Challenges include small files from frequent checkpoints, excessive delete files increasing storage and read cost, inefficient data organization, and lingering stale files.

3. Self‑optimizing Features

Provides automatic execution, resource isolation via groups and quotas, and flexible deployment on Flink (YARN, K8s, AMS).

4. Small File Merging

Merges many small files into larger ones, reducing NameNode pressure and Iceberg metadata.

5. Delete File Elimination

Combines delete files with data files to reduce file count and read overhead.

6. Equality‑delete to Position‑delete Conversion

Transforms high‑memory‑cost equality‑deletes into low‑memory position‑deletes, improving query performance when delete ratios are low.

7. Self‑optimizing Performance Impact

Charts show that without self‑optimizing, Iceberg MOR performance degrades sharply after 60‑90 minutes, while with self‑optimizing it remains stable.

8. Delete File Reuse and Task Balancing

Issues with repeated delete file reads are mitigated by mixed Iceberg format strategies: file grouping by hash, delete file reuse across tasks, and balanced task assignment using a greedy partitioning algorithm.

Performance tests demonstrate significant gains in real‑time workloads.

9. Impactful Parameters

File type (Parquet vs.
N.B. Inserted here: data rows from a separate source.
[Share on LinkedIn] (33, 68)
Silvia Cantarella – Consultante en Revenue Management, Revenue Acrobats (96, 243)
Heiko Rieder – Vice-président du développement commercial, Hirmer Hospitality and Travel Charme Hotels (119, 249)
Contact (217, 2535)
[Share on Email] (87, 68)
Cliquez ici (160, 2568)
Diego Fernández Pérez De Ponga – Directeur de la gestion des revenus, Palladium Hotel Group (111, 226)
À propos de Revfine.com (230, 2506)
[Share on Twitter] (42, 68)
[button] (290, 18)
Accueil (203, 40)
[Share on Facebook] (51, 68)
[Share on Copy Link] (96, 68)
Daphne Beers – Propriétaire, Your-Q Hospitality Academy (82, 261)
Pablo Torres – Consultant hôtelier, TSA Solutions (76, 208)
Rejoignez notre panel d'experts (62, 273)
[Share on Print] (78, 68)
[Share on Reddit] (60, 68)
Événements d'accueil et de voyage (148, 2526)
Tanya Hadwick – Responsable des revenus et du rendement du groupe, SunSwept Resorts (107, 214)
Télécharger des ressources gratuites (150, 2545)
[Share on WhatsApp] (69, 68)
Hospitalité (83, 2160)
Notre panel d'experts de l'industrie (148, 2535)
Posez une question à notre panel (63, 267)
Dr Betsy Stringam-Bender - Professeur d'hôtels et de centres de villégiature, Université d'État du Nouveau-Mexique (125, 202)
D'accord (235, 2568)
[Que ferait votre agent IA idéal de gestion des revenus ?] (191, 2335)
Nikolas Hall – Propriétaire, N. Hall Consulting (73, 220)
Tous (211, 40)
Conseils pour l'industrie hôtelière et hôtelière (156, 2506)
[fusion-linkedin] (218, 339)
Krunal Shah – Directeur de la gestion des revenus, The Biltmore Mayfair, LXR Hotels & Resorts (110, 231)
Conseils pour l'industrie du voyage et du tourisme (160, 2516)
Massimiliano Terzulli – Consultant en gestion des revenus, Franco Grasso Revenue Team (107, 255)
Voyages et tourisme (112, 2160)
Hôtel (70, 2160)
Avro) and compression type heavily influence query performance and resource consumption.

03 Optimization Effect Evaluation

1. TPC‑C & TPC‑H

Traditional benchmarks are not ideal for evaluating row‑level updates in data lakes.

2. CH‑benchmark

Combines TPC‑C transaction workload with adjusted TPC‑H queries to form a complex mixed workload, simulating CDC data ingestion and subsequent analytical queries.

04 Future Plans

Asynchronous global data sorting (including Z‑order).

Asynchronous secondary index construction.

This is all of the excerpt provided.